見送るために
「今日の神子装束って黒いですよね?」
「そうですね」
恭哉兄ちゃんに先導されながら、わたしは大聖堂の通路を歩いている。
今回、手は握られていない。
誰が見ているか分からないために、ここで大神官さまと親密な空気を醸し出すわけにはいかないのだ。
「この服に意味はあるのでしょうか?」
九十九と二人の時に「識別魔法」を使っておけば良かったと思うが、今更、もう遅いだろう。
「最近、知人よりいただきまして」
「ほへ?」
知人?
ちょっと意外な言葉が出てきたので、その続きを待つ。
「よろしければ、その神子装束を貴女に差し上げようかと思いますが、受け取っていただけますか?」
「それは構いませんが、よろしいのですか?」
恭哉兄ちゃんが貰ったのに、わたしが受け取って良いのだろうか?
知人からってことは、個人的な贈り物ってことじゃないのかな?
いや、恭哉兄ちゃんが持っていたところで、こんな服なんて着ることができないと分かっていても、思わず確認してしまう。

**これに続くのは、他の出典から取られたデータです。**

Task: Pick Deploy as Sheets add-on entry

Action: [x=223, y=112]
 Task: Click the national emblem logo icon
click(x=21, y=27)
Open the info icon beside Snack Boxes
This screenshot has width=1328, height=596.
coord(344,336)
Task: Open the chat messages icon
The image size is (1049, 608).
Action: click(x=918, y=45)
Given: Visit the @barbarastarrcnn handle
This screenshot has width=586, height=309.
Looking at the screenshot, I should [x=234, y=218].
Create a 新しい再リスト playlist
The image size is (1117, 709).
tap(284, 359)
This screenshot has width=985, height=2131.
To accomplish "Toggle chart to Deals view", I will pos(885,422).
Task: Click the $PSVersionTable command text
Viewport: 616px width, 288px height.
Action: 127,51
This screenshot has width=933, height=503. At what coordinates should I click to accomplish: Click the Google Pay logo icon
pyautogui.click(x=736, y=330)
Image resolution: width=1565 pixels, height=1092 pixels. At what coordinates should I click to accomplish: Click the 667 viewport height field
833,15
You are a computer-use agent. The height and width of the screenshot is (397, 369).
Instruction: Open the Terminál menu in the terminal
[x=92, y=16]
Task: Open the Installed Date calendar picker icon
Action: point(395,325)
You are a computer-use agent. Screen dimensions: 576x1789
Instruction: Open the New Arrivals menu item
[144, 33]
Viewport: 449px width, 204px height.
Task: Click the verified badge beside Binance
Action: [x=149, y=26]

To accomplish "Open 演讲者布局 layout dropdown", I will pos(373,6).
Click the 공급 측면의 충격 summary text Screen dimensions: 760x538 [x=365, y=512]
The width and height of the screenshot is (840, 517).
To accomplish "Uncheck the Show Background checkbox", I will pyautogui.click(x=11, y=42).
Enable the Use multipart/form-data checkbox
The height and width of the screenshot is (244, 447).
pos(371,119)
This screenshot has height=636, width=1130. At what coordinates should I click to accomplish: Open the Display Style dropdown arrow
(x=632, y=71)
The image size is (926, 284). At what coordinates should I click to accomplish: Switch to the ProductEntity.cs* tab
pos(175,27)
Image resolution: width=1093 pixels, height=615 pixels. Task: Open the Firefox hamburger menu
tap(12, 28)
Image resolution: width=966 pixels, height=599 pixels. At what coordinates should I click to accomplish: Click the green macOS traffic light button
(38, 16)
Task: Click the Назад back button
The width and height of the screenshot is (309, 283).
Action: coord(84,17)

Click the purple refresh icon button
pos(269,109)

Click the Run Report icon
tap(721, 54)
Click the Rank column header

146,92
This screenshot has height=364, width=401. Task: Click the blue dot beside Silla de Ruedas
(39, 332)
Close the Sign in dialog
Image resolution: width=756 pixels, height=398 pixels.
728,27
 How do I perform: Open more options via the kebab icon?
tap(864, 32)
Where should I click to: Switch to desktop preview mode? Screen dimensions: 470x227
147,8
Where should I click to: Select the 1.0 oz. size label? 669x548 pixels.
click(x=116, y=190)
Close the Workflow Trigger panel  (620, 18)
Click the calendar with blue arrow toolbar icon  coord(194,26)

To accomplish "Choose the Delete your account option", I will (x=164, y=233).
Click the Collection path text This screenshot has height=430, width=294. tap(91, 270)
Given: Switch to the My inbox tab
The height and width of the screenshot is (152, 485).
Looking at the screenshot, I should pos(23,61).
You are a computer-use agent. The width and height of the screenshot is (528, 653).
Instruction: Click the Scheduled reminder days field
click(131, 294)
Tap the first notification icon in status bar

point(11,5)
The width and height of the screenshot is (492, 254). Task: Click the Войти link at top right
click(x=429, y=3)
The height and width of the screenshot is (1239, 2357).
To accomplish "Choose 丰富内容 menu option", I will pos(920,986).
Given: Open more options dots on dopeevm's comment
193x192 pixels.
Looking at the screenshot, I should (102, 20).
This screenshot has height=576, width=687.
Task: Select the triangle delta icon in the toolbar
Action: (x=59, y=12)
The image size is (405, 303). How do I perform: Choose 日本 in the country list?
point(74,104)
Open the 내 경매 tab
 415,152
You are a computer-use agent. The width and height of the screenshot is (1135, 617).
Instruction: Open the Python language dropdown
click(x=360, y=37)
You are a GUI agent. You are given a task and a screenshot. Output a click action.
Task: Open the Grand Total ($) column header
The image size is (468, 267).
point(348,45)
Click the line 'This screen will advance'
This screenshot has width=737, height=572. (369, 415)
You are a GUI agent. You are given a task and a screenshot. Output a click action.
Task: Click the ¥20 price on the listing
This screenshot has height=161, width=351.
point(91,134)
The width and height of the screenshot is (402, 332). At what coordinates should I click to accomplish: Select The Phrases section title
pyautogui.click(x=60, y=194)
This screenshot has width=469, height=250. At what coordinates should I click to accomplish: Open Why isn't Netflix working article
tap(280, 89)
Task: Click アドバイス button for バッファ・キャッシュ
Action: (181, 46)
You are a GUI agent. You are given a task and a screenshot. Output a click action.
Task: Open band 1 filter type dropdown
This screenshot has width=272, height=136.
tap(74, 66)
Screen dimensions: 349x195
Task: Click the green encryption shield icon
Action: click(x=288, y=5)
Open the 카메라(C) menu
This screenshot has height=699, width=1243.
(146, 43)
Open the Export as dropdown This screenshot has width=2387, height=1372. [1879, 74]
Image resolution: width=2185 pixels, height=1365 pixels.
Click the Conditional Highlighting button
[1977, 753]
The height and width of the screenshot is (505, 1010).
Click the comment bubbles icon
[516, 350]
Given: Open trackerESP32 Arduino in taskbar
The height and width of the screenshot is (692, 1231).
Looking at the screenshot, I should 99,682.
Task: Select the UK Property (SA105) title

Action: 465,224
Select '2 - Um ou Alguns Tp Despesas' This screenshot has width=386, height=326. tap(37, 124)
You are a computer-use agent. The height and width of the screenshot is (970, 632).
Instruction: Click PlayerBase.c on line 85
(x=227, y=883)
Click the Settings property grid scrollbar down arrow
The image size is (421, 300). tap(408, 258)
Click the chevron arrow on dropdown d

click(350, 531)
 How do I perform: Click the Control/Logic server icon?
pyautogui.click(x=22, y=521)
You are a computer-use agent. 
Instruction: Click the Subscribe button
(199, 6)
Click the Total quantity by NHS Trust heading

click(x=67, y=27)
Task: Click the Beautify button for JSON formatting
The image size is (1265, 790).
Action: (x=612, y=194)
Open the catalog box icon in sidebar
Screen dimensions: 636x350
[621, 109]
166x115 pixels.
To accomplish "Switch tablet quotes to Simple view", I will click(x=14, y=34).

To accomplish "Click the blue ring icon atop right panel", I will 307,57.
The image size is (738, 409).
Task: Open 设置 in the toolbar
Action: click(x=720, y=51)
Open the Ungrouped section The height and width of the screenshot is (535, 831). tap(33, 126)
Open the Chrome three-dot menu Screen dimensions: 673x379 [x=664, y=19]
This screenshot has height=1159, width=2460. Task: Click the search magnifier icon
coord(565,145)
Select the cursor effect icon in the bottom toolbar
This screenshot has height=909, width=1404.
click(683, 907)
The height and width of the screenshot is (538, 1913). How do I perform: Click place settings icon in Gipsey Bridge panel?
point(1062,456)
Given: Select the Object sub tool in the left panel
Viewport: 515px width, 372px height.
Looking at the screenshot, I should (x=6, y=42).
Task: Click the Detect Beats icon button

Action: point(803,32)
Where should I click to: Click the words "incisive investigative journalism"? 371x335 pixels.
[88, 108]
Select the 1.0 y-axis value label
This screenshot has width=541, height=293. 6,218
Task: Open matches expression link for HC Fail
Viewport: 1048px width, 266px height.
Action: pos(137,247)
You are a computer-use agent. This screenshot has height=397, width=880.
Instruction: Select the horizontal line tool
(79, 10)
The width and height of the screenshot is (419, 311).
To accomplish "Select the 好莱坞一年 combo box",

「大聖堂には、『聖女の卵』への贈り物が多いのですよ」
それは知っている。
だから、わたしは神子装束の着替えに困らないことも。
だけど、基本的に貸与品としていた。
特定の誰かから受け取れば、それは特別な物となってしまう。
それが賄賂とか、何らかの便宜を図るための意味があれば、尚のこと簡単に受け取ることはできないだろう。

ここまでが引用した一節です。